7 Tesla MR spectoscopy in diffusely infiltrating gliomas

Proton magnetic resonance spectroscopic imaging (1H-MRSI) enables the non-invasive assessment of local changes in brain metabolism that underlie many brain diseases such as brain tumors. 1H-MRSI can improve brain tumor grading, differential diagnosis, detection of tumor foci, and assessment of tumor infiltration. This makes 1H- MRSI a valuable tool for treatment planning. However, available 1H-MRSI methods at clinical MR scanners (=3 Tesla) are restricted by several practical limitations. Our preliminary results show that novel 1H-MRSI methods at ultra-high magnetic field strength (i.e. 7 Tesla) can help to overcome these limitations (i.e. low spatial resolution). The aim of this project is to improve the quality of 1H-MRSI results by better hardware (i.e. 7T MR scanner and improved RF coils) and by improved acquisition methods. The further development of an improved 1H-MRSI sequence for 7T based on our initial results should enable 3D metabolic mapping of pathologic brain areas within reasonable scans times. After first validation of the technique in healthy volunteers, the additional value of high resolution 1H-MRSI will be explored in a selected group of 40 patients with diffusely infiltrating glioma (DIG). The extent of the infiltration area and tumor foci in DIG is difficult to assess by other imaging modalities. Hence, DIG are a suitable model to demonstrate the advantages of high resolution 1H-MRSI at 7T. Metabolic maps obtained by 1H-MRSI will be incorporated into the neuronavigation system. Stereotactic biopsies will be taken. A topographic correlation between metabolic maps and histopathology will be performed. After first successful application of high resolution 1H-MRSI, our method can be readily extended to investigations of other neurological diseases such as epilepsy, multiple sclerosis, Alzheimer`s disease, Parkinson`s disease, psychiatric and metabolic disorders.
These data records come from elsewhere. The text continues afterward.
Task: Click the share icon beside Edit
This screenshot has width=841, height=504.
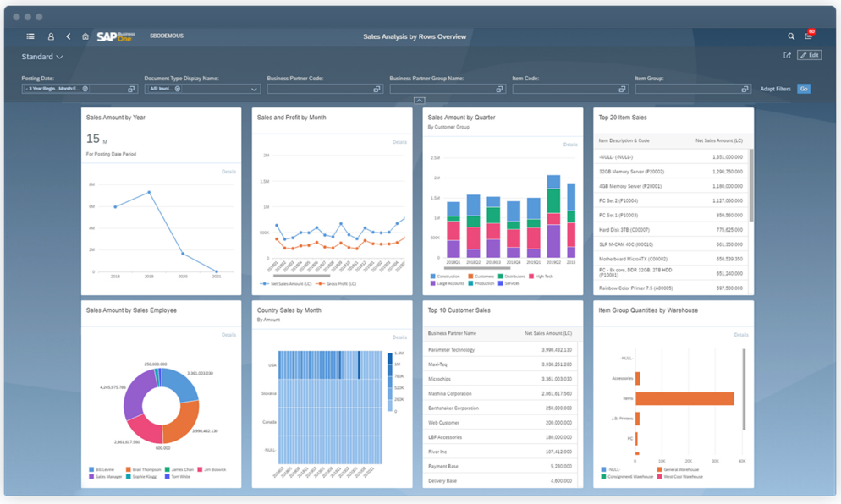Action: [787, 56]
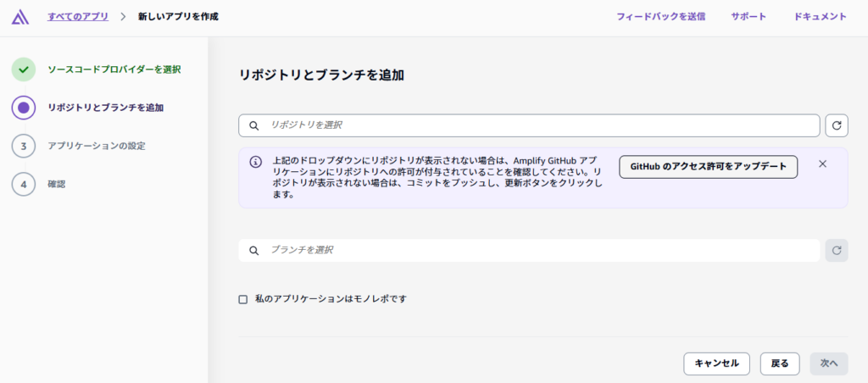Screen dimensions: 868x383
Task: Dismiss the info banner with X icon
Action: pyautogui.click(x=822, y=164)
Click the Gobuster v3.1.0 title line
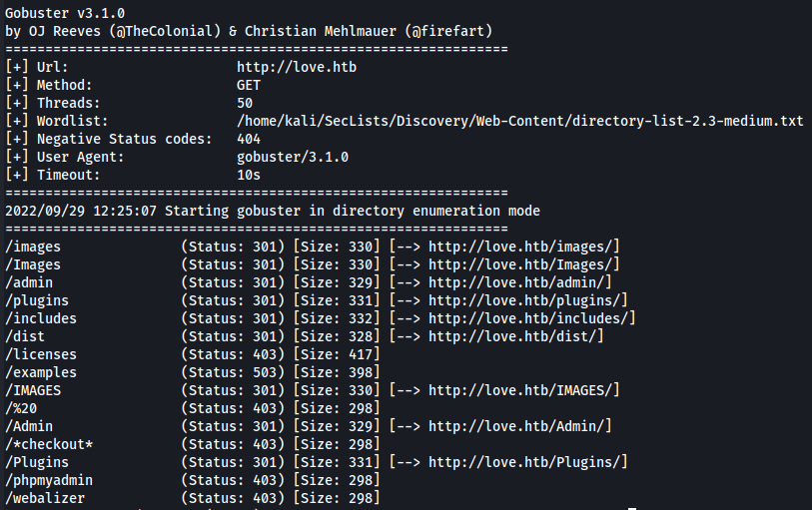 pyautogui.click(x=65, y=11)
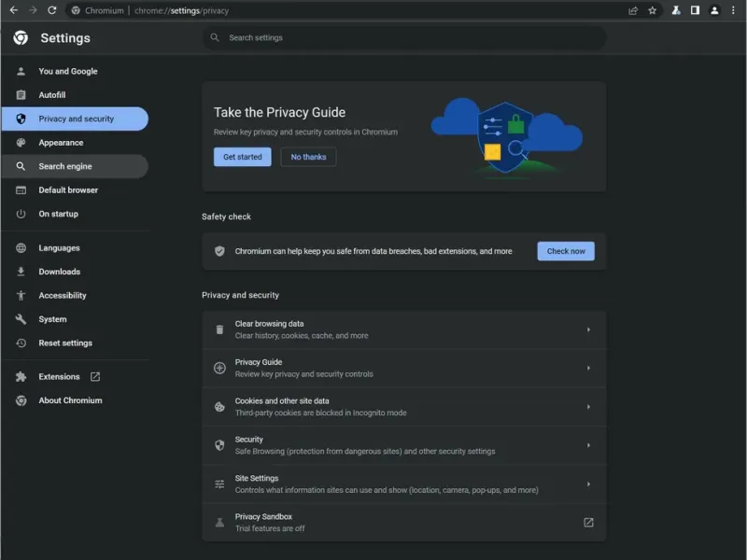Screen dimensions: 747x560
Task: Open the profile avatar menu
Action: [x=714, y=10]
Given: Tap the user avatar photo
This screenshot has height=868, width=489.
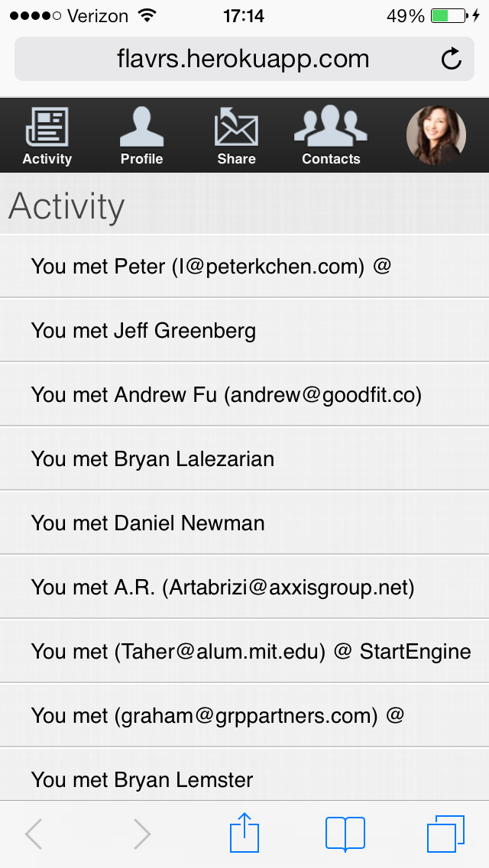Looking at the screenshot, I should tap(436, 135).
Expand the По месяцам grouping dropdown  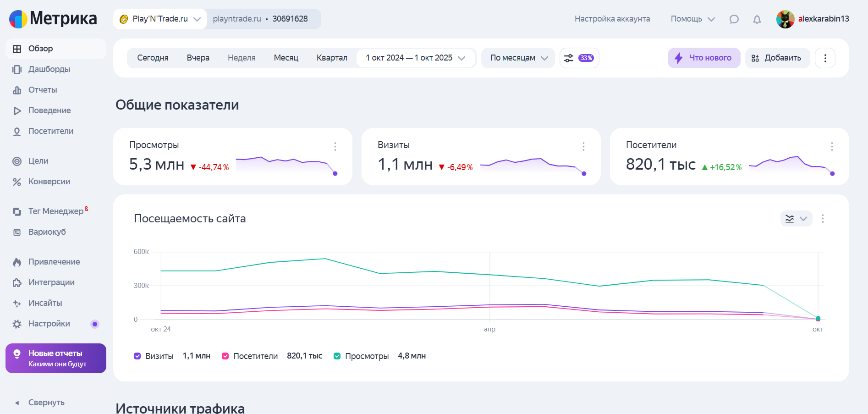click(x=518, y=58)
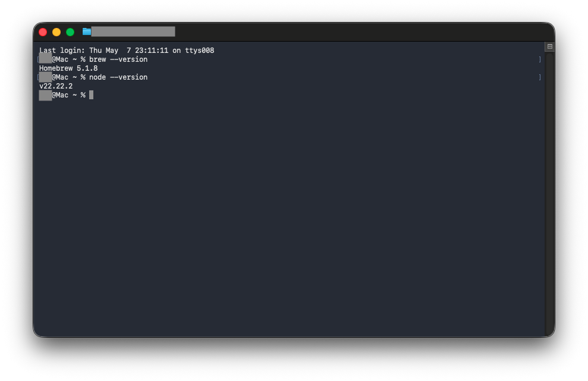Select the right bracket mark on brew line

540,59
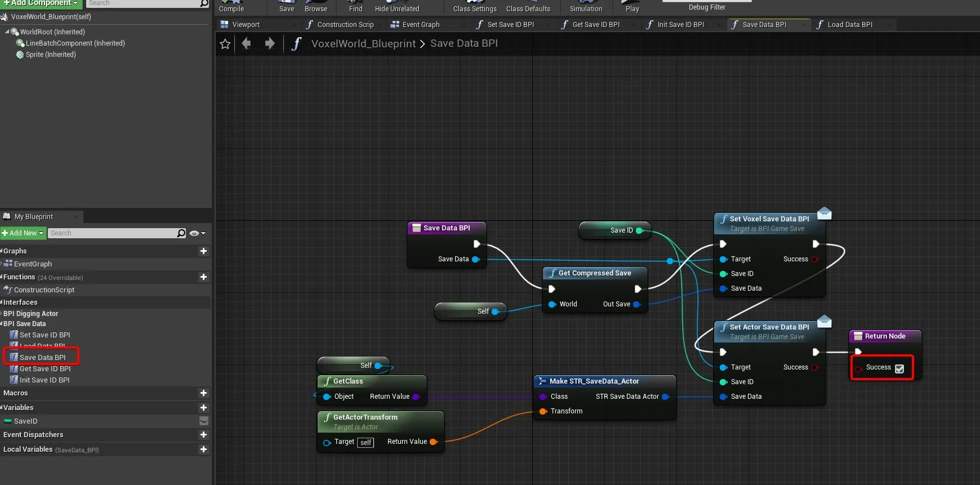The image size is (980, 485).
Task: Click the Compile toolbar button
Action: click(231, 7)
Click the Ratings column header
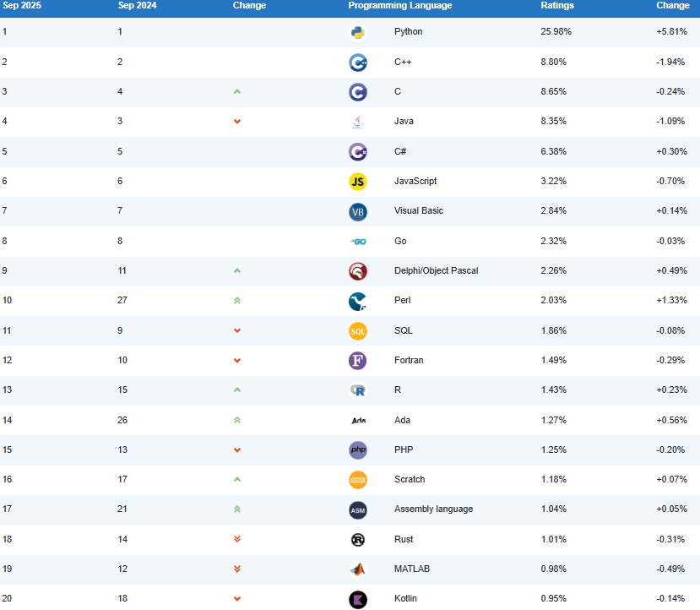Screen dimensions: 700x610 [557, 6]
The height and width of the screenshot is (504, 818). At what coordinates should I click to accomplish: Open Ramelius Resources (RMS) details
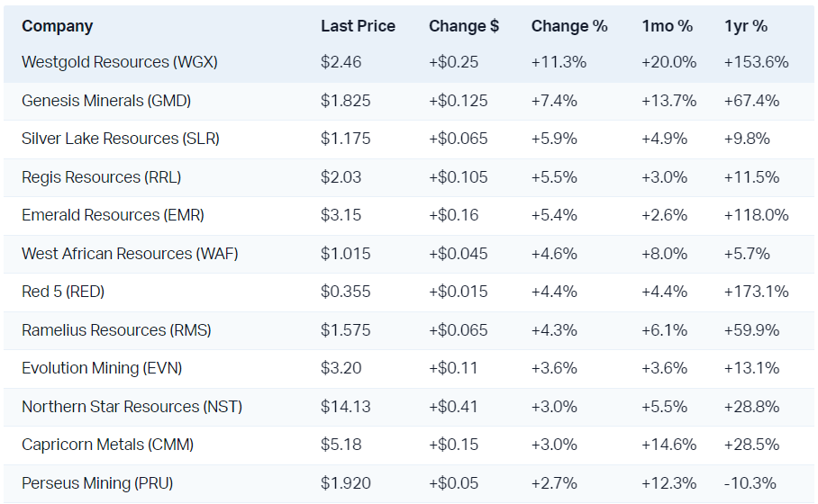[117, 330]
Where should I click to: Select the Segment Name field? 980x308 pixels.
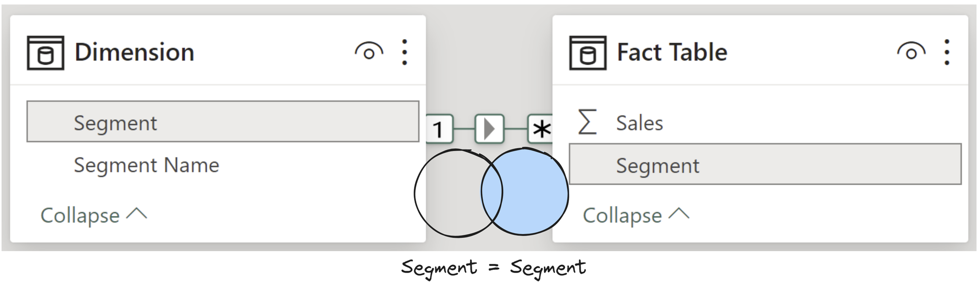click(146, 165)
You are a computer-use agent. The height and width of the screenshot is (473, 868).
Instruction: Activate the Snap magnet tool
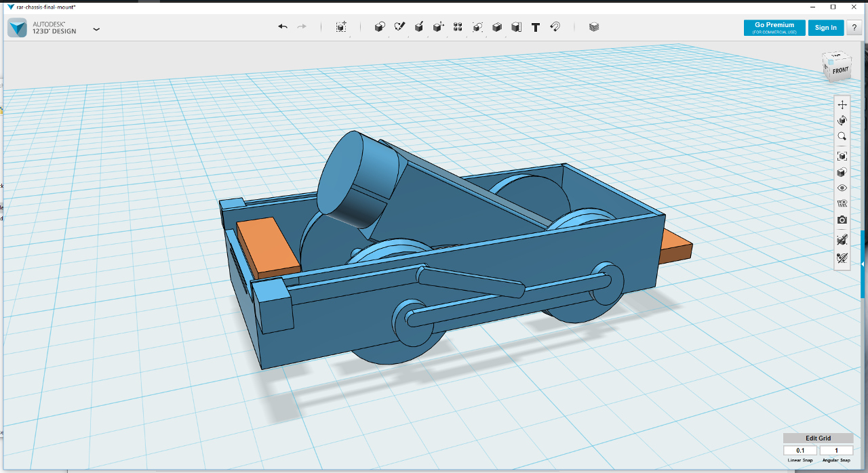click(555, 27)
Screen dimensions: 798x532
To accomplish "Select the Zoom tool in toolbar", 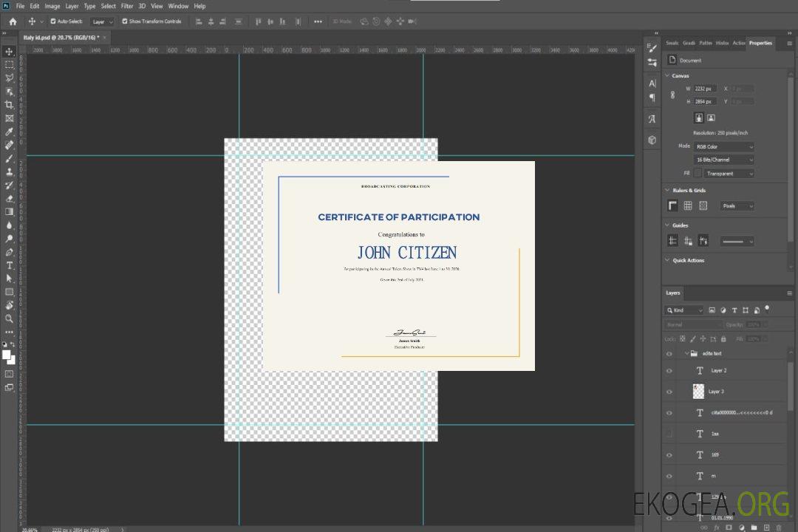I will tap(10, 318).
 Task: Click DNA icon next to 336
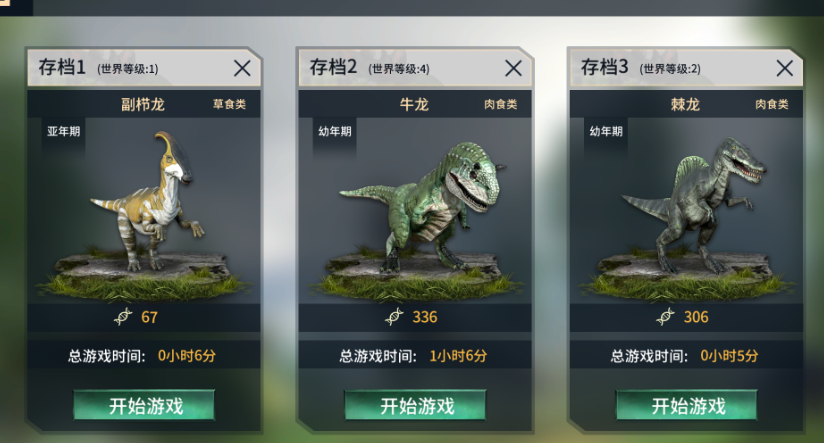pos(394,317)
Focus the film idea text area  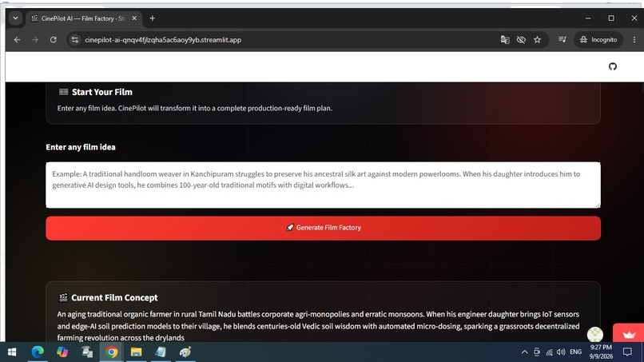tap(324, 185)
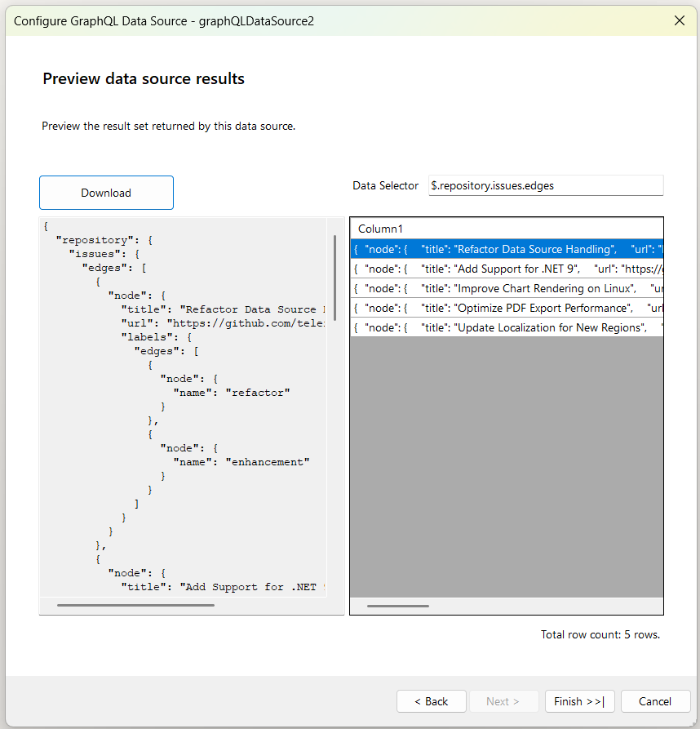This screenshot has height=729, width=700.
Task: Click the < Back button
Action: 431,701
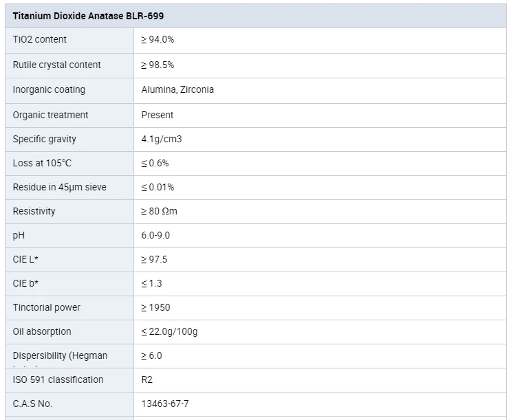
Task: Click the Residue in 45μm sieve label
Action: pos(59,187)
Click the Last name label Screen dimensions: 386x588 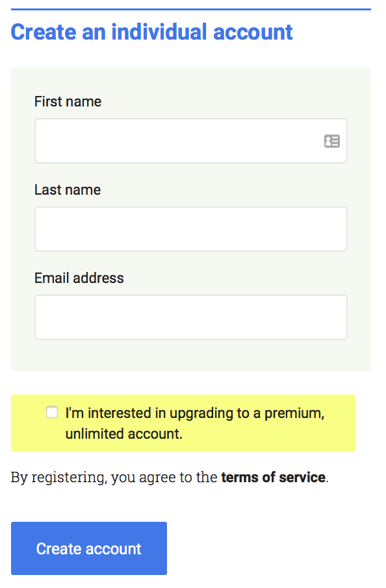point(68,190)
The goal of the project was to develop a novel imaging method for the non-invasive investigation of the brain via 7 Tesla Magnetic Resonance Tomography (MRT), which is able to simultaneously image the concentration of different neurochemical compounds. This new MRT method should then be applied clinically for the first time in the scope of a pilot study. In particular it should be shown in a small cohort of patients with brain tumors, whether this new imaging method allows a better characterization of tumor-infiltrated and healthy tissue. Based on this information better therapy decisions could be possible. To reach this goal several development steps were necessary. First of all the MRT technique, which was the basis for the development, had to be modified in a way that allows its clinical application. For this, the following characteristics had to be improved: 1.) the coverage of the brain had to be improved to include the entire diseased brain region, 2.) the spatial resolution had to be improved to display pathological changes in more detail, 3.) the measurement time has to be reduced to clinically acceptable durations of ~5-6 minutes, 4.) the reproducibility had to be evaluated and negative influencing factors such as motion and hardware instabilities had to be largely compensated. Since the vast majority of the development work was conducted at a 7 Tesla MRT prototype, which is not yet approved for routine clinical use, we have additionally evaluated, how well the results of our new MRT technique can be translated to a routine clinical 3 Tesla MRT scanner. Finally, the newly developed neurochemical imaging method was applied in two first patient groups (brain tumors and Multiple Sclerosis), where first extremely promising results were obtained. Surprisingly, we could identify a new until now not used imaging biomarker, which are likely to results in new important findings both for brain tumors, but also in particular for Multiple Sclerosis. To conclude, this study has impressively shown both the clinical applicability and benefits of the new MRT imaging method, but also that substantial potential or improvement still remains and the application in other diseases will be of great promise.